Wybrany tekst.
# 

## rustin

Potrzebuję raz na jakiś czas użyć wiertarki na budowie czy w domu. Więc chcę wydać ok 100zł. Wiem , że wyboru za dużego nie będzie. Użyje , jej raz na tydzień albo na miesiać. Wkrętarki używam z biedronki już 3 rok i jestem zadowolony , kupiłem też wiertarkę na wyprzedaży za 50zł ale zaraz wyleciało pokrętło do regulacji obrotów, całe szczęście , że nie robią tam problemów i od razu zwrot gotówki.
Co myślicie o tej wiertarce?
http://www.narzedzia.pl/wiertarka-ud...800,40367.html
http://panfleks.blogspot.com/2013/02...wkretarki.html
http://panfleks.blogspot.com/2013/04...hanicznym.html

----------


## darkob

To zależy ...do domu tak ale na budowie to chyba szybko ją "zajeździsz" jeżeli będziesz jej używał do wszystkich prac.Wykonując większość prac samemu najlepiej by mieć wkrętarkę ,wiertarke z udarem i młot udarowy.

----------


## rustin

Na budowę, do domu ale do sporadycznego użytku ,
Czy lepiej coś z skila albo graphite?

----------


## rapscallion

skila zawsze będziesz mógł w razie czego próbowac naprawiać, bo części zamiennego do tej marki są łatwo dostępne.
Do graphita raczej nigdzie nic nie dostaniesz

----------


## homecactus

Jeżeli masz blisko do jakiegoś marketu budowlanego (castorama/praktiker/leroy) to polecam kupić tam. Np. w castoramie masz 3 lata gwarancji na narzędzia Macalister. Moja młotowiertarka zrobiła całą budowę - sieć wodno-kanalizacyjna, elektryczna, odkurzacz centralny, wentylacja mechaniczna itd itd, wszystkie instalacje robiłem sam. Mnóstwo wiercenia i kucia w betonie. W między czasie zdarzyły się drobne awarie młotowiertarki, bez gadania biorą w castoramie i naprawiają w przeciągu kilku dni. 

Teraz budowa zakończona, sprzęty ponaprawiane starczą na kolejne lata bez problemu.

----------


## rustin

Dzisiaj w sklepie Pan radził mi nie kupować takich wynalazków , w ostateczności skila lub b&d . Tylko wziąć makteca robionego przez makite. Cena w sumie ok 160zł , tyle , że moc 430w. Czy to wystarczy?
Muszę zrobić ze 2-3 wiadra zaprawy ona nie da rady prawda? Jaką moc do zaprawy szukać?

----------


## darkob

Od poczatku budowy mam chińską młotowiertarke kupioną za około 180zł na alledrogo .Ma wymienną główke i możliwość kucia.Do tej pory działa choć przy wierceniu dużym wiertłem w bloczkach betonowych myślałem że to już będzie jej koniec.Najczęściej używałem jej właśnie do mieszania zaprawy w wiadrze.

Zadania do ćwiczenia.
1: Wypisz wszystkie markety budowlane wymienione w wątku o wyborze taniej wiertarki.
2: Przepisz z wątku o wyborze taniej wiertarki fragment od słów „Do graphita raczej” aż do słów „przeciągu kilku dni.”.

Sekcja materiału.
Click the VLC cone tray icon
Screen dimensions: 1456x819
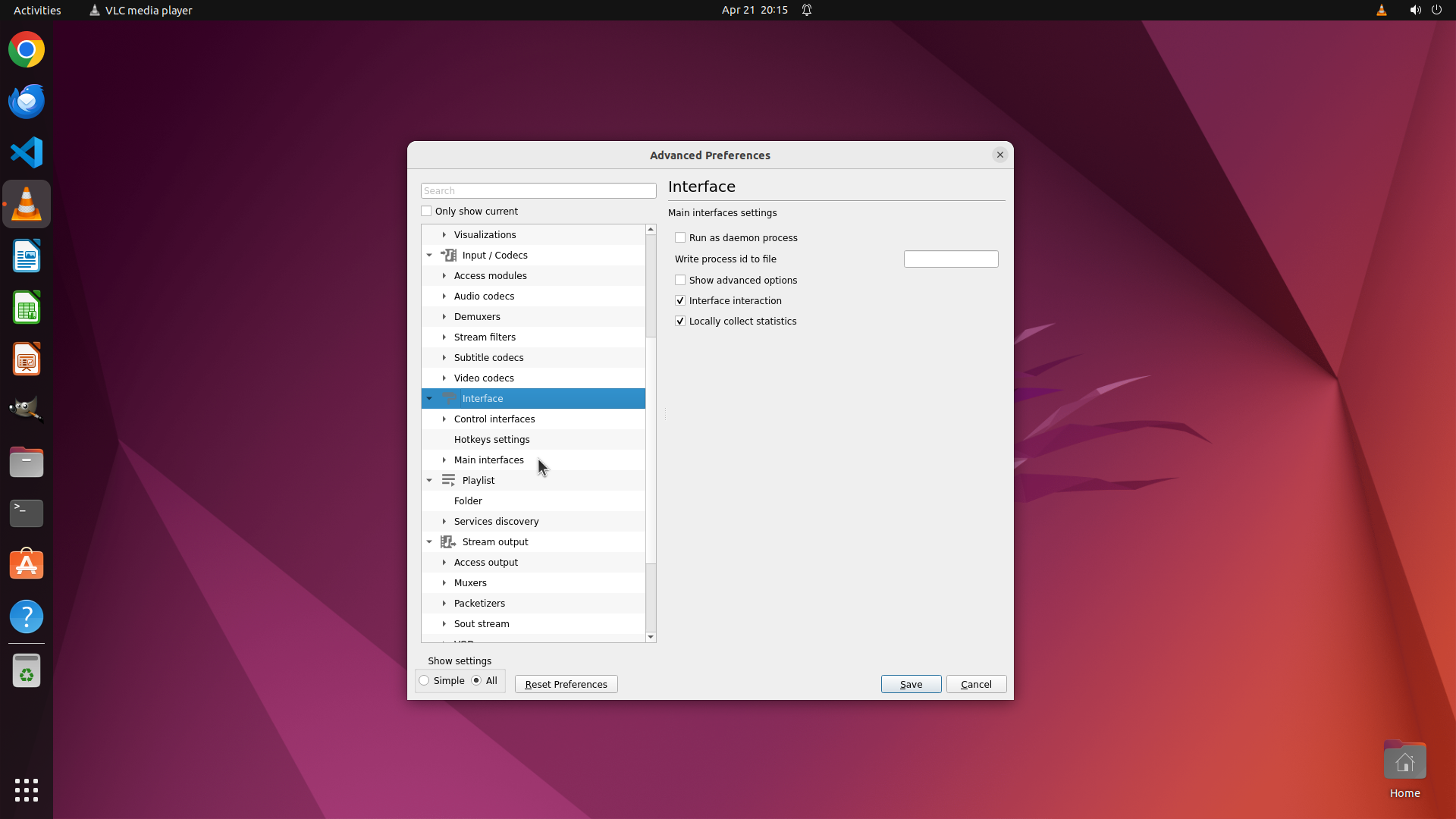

Odpowiedzi do ćwiczenia.
1: castorama, praktiker, leroy

2:
Do graphita raczej nigdzie nic nie dostaniesz

----------


## homecactus

Jeżeli masz blisko do jakiegoś marketu budowlanego (castorama/praktiker/leroy) to polecam kupić tam. Np. w castoramie masz 3 lata gwarancji na narzędzia Macalister. Moja młotowiertarka zrobiła całą budowę - sieć wodno-kanalizacyjna, elektryczna, odkurzacz centralny, wentylacja mechaniczna itd itd, wszystkie instalacje robiłem sam. Mnóstwo wiercenia i kucia w betonie. W między czasie zdarzyły się drobne awarie młotowiertarki, bez gadania biorą w castoramie i naprawiają w przeciągu kilku dni.